Authenticate (all platforms):

codex          # Opens browser to sign in (requires ChatGPT Plus/Pro/Business/Enterprise)

Or with an API key:

codex login --with-api-key

Verify:

codex --version   # Should show version 0.101.0+

No Codex available? The workflow still runs — Claude presents design plans to you for manual review, and the /codex review and Engineering Council steps fall back to user-led review. You lose the independent second opinion but nothing is blocked.

Step 6: Verify setup

Inside Claude Code, run:

/hooks       → Should show: SessionStart, Stop, PreToolUse, PostToolUse, PreCompact, SubagentStop, ConfigChange
/help        → Should show: /superpowers:*, /new-feature, /fix-bug, /prd:*
/memory      → Should show your auto memory directory

Done! Now use /new-feature my-feature to start your first guided workflow. See Workflow Overview for the full process and Commands Reference for all available commands.

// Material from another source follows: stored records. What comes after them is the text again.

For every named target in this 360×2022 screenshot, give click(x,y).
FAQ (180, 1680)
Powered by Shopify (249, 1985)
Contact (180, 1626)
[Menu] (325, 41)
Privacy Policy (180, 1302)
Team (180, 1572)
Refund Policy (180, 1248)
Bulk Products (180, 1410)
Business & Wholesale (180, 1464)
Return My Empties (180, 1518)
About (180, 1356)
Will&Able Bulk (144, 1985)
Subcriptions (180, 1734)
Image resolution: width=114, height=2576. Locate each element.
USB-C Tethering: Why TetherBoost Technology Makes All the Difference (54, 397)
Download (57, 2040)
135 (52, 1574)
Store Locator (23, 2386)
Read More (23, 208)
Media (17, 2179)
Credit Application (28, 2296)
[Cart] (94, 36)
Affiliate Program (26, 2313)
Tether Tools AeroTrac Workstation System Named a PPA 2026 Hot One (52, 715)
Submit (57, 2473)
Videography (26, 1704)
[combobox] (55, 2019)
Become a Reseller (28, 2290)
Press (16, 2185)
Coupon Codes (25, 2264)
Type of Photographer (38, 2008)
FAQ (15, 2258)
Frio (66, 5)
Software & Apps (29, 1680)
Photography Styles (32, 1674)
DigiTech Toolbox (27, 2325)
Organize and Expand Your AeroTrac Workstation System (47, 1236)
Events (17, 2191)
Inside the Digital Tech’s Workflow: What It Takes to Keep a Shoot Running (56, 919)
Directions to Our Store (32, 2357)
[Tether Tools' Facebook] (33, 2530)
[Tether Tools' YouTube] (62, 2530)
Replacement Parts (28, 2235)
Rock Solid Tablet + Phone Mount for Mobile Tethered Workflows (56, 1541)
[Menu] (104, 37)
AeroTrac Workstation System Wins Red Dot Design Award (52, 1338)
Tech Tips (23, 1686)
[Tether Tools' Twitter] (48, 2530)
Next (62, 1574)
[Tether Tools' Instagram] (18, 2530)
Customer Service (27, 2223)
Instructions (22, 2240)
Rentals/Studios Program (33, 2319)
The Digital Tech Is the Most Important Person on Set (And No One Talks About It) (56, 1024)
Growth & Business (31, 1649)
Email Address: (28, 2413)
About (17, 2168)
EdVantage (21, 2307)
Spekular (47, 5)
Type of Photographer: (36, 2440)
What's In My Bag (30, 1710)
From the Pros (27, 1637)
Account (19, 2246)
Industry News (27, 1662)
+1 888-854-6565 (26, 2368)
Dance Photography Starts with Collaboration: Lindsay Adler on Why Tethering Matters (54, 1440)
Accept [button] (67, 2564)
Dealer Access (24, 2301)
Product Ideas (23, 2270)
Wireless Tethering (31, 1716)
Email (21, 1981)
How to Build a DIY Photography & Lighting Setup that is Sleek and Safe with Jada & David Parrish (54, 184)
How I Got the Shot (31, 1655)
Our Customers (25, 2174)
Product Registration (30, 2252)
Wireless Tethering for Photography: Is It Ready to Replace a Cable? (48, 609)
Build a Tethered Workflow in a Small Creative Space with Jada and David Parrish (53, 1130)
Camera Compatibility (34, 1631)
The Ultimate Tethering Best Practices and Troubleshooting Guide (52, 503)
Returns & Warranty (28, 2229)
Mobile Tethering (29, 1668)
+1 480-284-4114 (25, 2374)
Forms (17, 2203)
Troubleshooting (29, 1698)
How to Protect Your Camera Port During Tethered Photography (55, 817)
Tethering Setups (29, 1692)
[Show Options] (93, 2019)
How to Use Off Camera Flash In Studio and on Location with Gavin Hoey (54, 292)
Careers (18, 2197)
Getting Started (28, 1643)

Upgrading (existing projects)

Already have the templates installed? Pull the latest and upgrade:

cd ~/claude-codex-forge && git pull
cd /path/to/your/project
~/claude-codex-forge/setup.sh --upgrade

This updates all hooks, commands, and rules while safely merging new settings into your existing settings.json and .mcp.json. Your customizations are preserved. See Upgrading for details.